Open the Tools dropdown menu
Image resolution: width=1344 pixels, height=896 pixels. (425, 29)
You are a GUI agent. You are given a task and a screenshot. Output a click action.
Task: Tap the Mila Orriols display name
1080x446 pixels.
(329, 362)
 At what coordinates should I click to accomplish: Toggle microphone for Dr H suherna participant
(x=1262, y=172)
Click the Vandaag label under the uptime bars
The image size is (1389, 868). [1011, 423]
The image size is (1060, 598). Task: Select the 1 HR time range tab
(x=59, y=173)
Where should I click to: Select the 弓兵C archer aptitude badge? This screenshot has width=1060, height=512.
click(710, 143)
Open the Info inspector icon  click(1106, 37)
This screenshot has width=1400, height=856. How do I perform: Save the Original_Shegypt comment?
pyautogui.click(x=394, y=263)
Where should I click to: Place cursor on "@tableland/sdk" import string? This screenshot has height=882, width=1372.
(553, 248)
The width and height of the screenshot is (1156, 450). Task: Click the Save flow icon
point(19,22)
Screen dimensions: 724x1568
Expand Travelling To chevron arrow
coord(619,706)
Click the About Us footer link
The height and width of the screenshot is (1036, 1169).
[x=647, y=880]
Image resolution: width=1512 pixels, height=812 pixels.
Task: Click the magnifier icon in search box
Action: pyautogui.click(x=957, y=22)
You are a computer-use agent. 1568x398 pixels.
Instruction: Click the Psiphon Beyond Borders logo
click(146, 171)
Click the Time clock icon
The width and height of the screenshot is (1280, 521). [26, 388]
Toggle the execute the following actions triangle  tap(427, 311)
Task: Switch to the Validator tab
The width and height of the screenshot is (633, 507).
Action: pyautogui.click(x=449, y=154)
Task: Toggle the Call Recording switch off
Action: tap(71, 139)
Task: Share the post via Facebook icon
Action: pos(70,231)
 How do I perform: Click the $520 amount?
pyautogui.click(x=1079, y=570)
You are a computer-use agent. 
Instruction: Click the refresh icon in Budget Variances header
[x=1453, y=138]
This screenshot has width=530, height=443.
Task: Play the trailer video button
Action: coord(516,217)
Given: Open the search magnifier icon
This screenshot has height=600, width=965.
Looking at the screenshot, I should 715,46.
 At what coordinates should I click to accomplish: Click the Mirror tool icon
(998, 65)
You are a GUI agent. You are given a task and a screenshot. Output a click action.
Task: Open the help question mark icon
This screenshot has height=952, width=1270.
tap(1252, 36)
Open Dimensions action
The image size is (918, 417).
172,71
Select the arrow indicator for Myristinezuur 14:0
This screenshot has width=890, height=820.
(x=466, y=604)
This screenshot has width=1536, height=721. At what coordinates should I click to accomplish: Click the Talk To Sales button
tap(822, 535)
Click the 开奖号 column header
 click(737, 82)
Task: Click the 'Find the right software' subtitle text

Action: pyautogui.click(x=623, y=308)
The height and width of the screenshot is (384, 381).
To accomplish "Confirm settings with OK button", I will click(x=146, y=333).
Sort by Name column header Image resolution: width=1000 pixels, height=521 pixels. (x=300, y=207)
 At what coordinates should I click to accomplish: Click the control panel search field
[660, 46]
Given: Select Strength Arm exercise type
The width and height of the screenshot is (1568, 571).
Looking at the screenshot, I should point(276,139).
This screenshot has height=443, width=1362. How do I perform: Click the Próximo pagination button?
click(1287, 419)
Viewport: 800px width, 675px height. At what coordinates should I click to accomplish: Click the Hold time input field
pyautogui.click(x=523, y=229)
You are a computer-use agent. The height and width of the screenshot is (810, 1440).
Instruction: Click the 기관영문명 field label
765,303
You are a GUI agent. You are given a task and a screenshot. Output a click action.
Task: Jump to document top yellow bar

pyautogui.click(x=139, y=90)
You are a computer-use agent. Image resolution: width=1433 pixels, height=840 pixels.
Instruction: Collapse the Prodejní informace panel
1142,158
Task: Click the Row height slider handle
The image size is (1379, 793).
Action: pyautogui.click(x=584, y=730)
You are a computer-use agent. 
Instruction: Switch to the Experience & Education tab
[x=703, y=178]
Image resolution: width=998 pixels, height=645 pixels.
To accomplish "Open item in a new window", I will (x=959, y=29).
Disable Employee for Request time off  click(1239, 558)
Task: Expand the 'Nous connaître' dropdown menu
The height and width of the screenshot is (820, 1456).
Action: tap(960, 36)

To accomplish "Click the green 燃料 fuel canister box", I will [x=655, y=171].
•••••
## Brief
Write the listing out again in its entirety, exactly.

## Solution to the exercise
Open the Tools dropdown menu
Image resolution: width=1344 pixels, height=896 pixels. (425, 29)
You are a GUI agent. You are given a task and a screenshot. Output a click action.
Task: Tap the Mila Orriols display name
1080x446 pixels.
(329, 362)
 At what coordinates should I click to accomplish: Toggle microphone for Dr H suherna participant
(x=1262, y=172)
Click the Vandaag label under the uptime bars
The image size is (1389, 868). [1011, 423]
The image size is (1060, 598). Task: Select the 1 HR time range tab
(x=59, y=173)
Where should I click to: Select the 弓兵C archer aptitude badge? This screenshot has width=1060, height=512.
click(710, 143)
Open the Info inspector icon  click(1106, 37)
This screenshot has width=1400, height=856. How do I perform: Save the Original_Shegypt comment?
pyautogui.click(x=394, y=263)
Where should I click to: Place cursor on "@tableland/sdk" import string? This screenshot has height=882, width=1372.
(553, 248)
The width and height of the screenshot is (1156, 450). Task: Click the Save flow icon
point(19,22)
Screen dimensions: 724x1568
Expand Travelling To chevron arrow
coord(619,706)
Click the About Us footer link
The height and width of the screenshot is (1036, 1169).
[x=647, y=880]
Image resolution: width=1512 pixels, height=812 pixels.
Task: Click the magnifier icon in search box
Action: pyautogui.click(x=957, y=22)
You are a computer-use agent. 1568x398 pixels.
Instruction: Click the Psiphon Beyond Borders logo
click(146, 171)
Click the Time clock icon
The width and height of the screenshot is (1280, 521). [26, 388]
Toggle the execute the following actions triangle  tap(427, 311)
Task: Switch to the Validator tab
The width and height of the screenshot is (633, 507).
Action: pyautogui.click(x=449, y=154)
Task: Toggle the Call Recording switch off
Action: tap(71, 139)
Task: Share the post via Facebook icon
Action: pos(70,231)
 How do I perform: Click the $520 amount?
pyautogui.click(x=1079, y=570)
You are a computer-use agent. 
Instruction: Click the refresh icon in Budget Variances header
[x=1453, y=138]
This screenshot has width=530, height=443.
Task: Play the trailer video button
Action: coord(516,217)
Given: Open the search magnifier icon
This screenshot has height=600, width=965.
Looking at the screenshot, I should 715,46.
 At what coordinates should I click to accomplish: Click the Mirror tool icon
(998, 65)
You are a GUI agent. You are given a task and a screenshot. Output a click action.
Task: Open the help question mark icon
This screenshot has height=952, width=1270.
tap(1252, 36)
Open Dimensions action
The image size is (918, 417).
172,71
Select the arrow indicator for Myristinezuur 14:0
This screenshot has width=890, height=820.
(x=466, y=604)
This screenshot has width=1536, height=721. At what coordinates should I click to accomplish: Click the Talk To Sales button
tap(822, 535)
Click the 开奖号 column header
 click(737, 82)
Task: Click the 'Find the right software' subtitle text

Action: pyautogui.click(x=623, y=308)
The height and width of the screenshot is (384, 381).
To accomplish "Confirm settings with OK button", I will click(x=146, y=333).
Sort by Name column header Image resolution: width=1000 pixels, height=521 pixels. (x=300, y=207)
 At what coordinates should I click to accomplish: Click the control panel search field
[660, 46]
Given: Select Strength Arm exercise type
The width and height of the screenshot is (1568, 571).
Looking at the screenshot, I should point(276,139).
This screenshot has height=443, width=1362. How do I perform: Click the Próximo pagination button?
click(1287, 419)
Viewport: 800px width, 675px height. At what coordinates should I click to accomplish: Click the Hold time input field
pyautogui.click(x=523, y=229)
You are a computer-use agent. The height and width of the screenshot is (810, 1440).
Instruction: Click the 기관영문명 field label
765,303
You are a GUI agent. You are given a task and a screenshot. Output a click action.
Task: Jump to document top yellow bar

pyautogui.click(x=139, y=90)
You are a computer-use agent. Image resolution: width=1433 pixels, height=840 pixels.
Instruction: Collapse the Prodejní informace panel
1142,158
Task: Click the Row height slider handle
The image size is (1379, 793).
Action: pyautogui.click(x=584, y=730)
You are a computer-use agent. 
Instruction: Switch to the Experience & Education tab
[x=703, y=178]
Image resolution: width=998 pixels, height=645 pixels.
To accomplish "Open item in a new window", I will (x=959, y=29).
Disable Employee for Request time off  click(1239, 558)
Task: Expand the 'Nous connaître' dropdown menu
The height and width of the screenshot is (820, 1456).
Action: tap(960, 36)

To accomplish "Click the green 燃料 fuel canister box", I will [x=655, y=171].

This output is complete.